Both the train and test dataset are scaled using standardization.

In [None]:
y_train.value_counts()

The training set is unbalanced. First 2 classes have over 100 records whereas the other two has under 50 records.

In [None]:
y_test.value_counts()

The test data is well balanced. All classes have around 50 observations.

### Data Modelling
#### Stochastic Gradient Descent Classifier

In [None]:
ovo_clf = OneVsOneClassifier(SGDClassifier(random_state=42))
ovo_clf.fit(X_train, y_train)

Training the data using one versus one classification strategy on 4 different labels.

In [None]:
len(ovo_clf.estimators_)

The model is trained on 6 classifiers.

In [None]:
y_test_pred = ovo_clf.predict(X_test)

In [None]:
conf_mx = confusion_matrix(y_test, y_test_pred)

In [None]:
plt.matshow(conf_mx, cmap=plt.cm.gray)
plt.show()

The above confusion matrix show that the classifier is good at classifying group 1 and 4.

#### Support Vector Machine

In [None]:
rbf_kernel_svm_clf = Pipeline((
("scaler", StandardScaler()),
("svm_clf", SVC(kernel="rbf", gamma=5, C=0.001))
))
rbf_kernel_svm_clf.fit(X_train, y_train)

SVM by default uses OvO strategy. Additionally, we are using pipeline to do transformation followed by model training.
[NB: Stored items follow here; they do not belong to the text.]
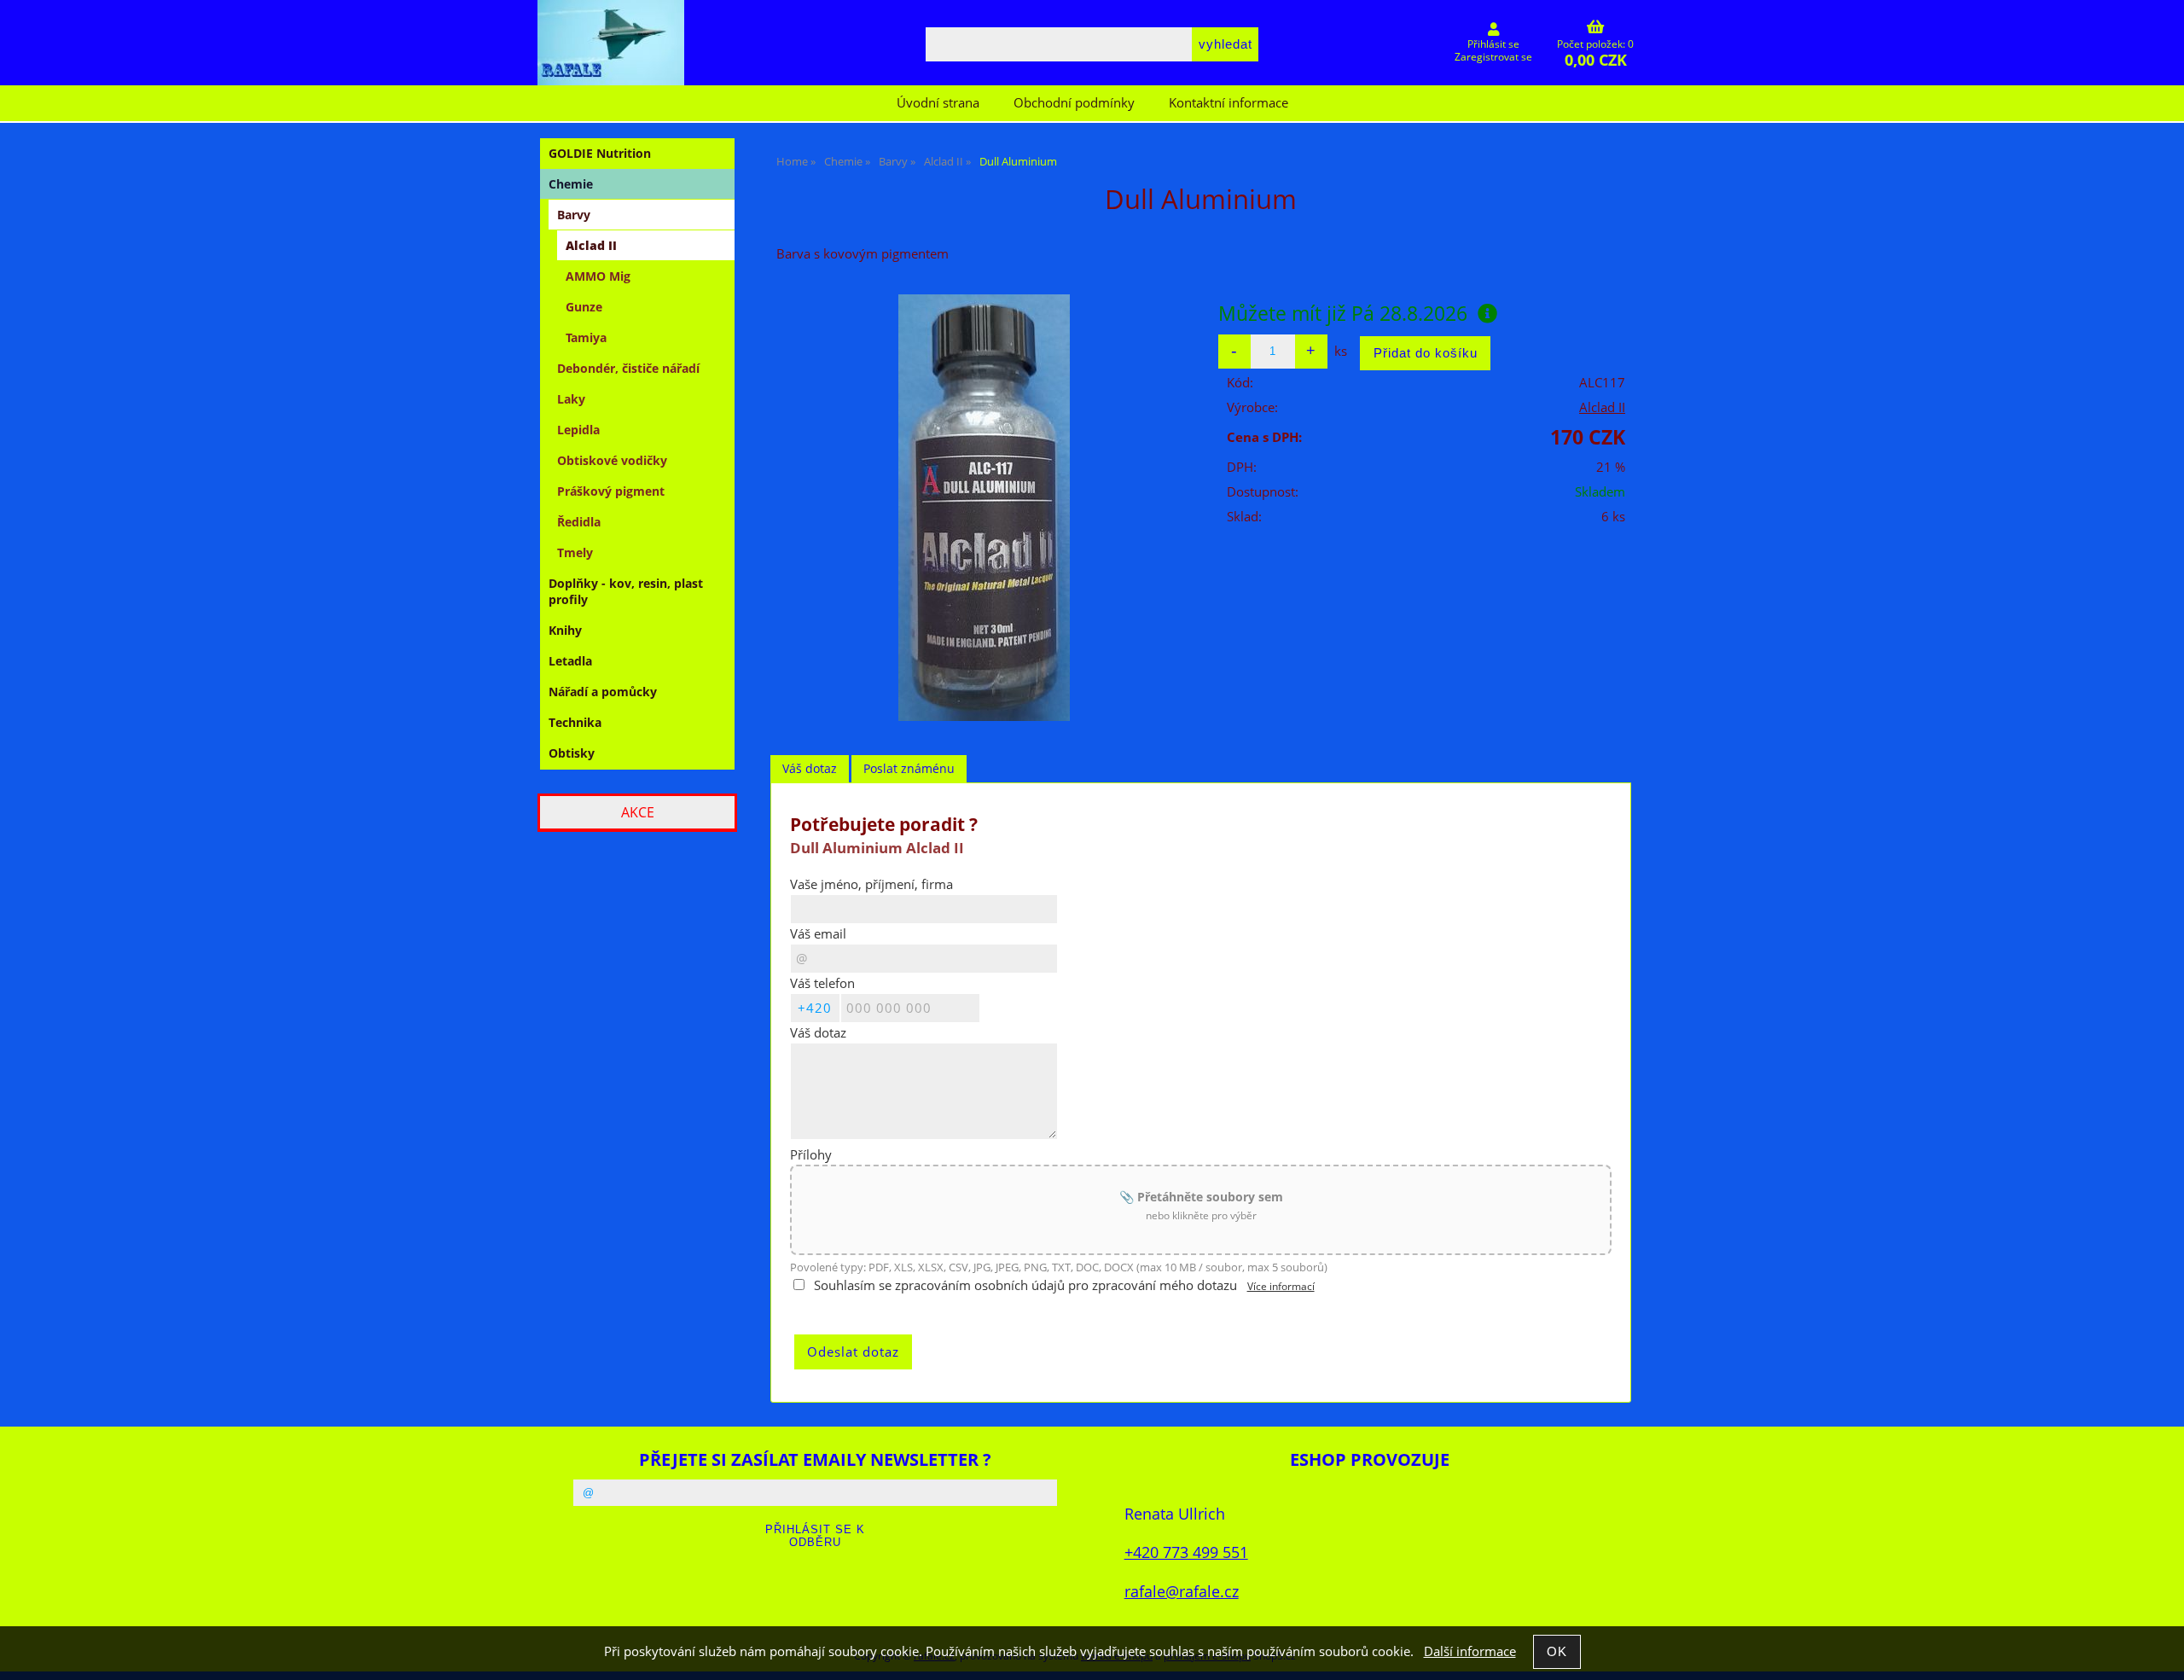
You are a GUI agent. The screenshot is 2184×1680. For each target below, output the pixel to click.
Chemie (571, 184)
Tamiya (586, 337)
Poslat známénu (909, 768)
Hyperparameter used to train is 'rbf'.

In [None]:
y_test_pred2 = rbf_kernel_svm_clf.predict(X_test)

In [None]:
conf_mx2 = confusion_matrix(y_test, y_test_pred2)

In [None]:
plt.matshow(conf_mx2, cmap=plt.cm.gray)
plt.show()

This classifier performs poorly in classifying group 1,2 and 3.

In [None]:
rbf_kernel_svm_clf = Pipeline((
("scaler", StandardScaler()),
("svm_clf", SVC(kernel="linear", gamma=1, C=0.1))
))
rbf_kernel_svm_clf.fit(X_train, y_train)

In [None]:
y_test_pred3 = rbf_kernel_svm_clf.predict(X_test)

In [None]:
conf_mx3 = confusion_matrix(y_test, y_test_pred2)

In [None]:
plt.matshow(conf_mx3, cmap=plt.cm.gray)
plt.show()

This model is applied on training set transformed using minmax scaler and hyperparameter linear.

### Result

Comparing both the models, SDG classifier performs better than SVM for the given dataset.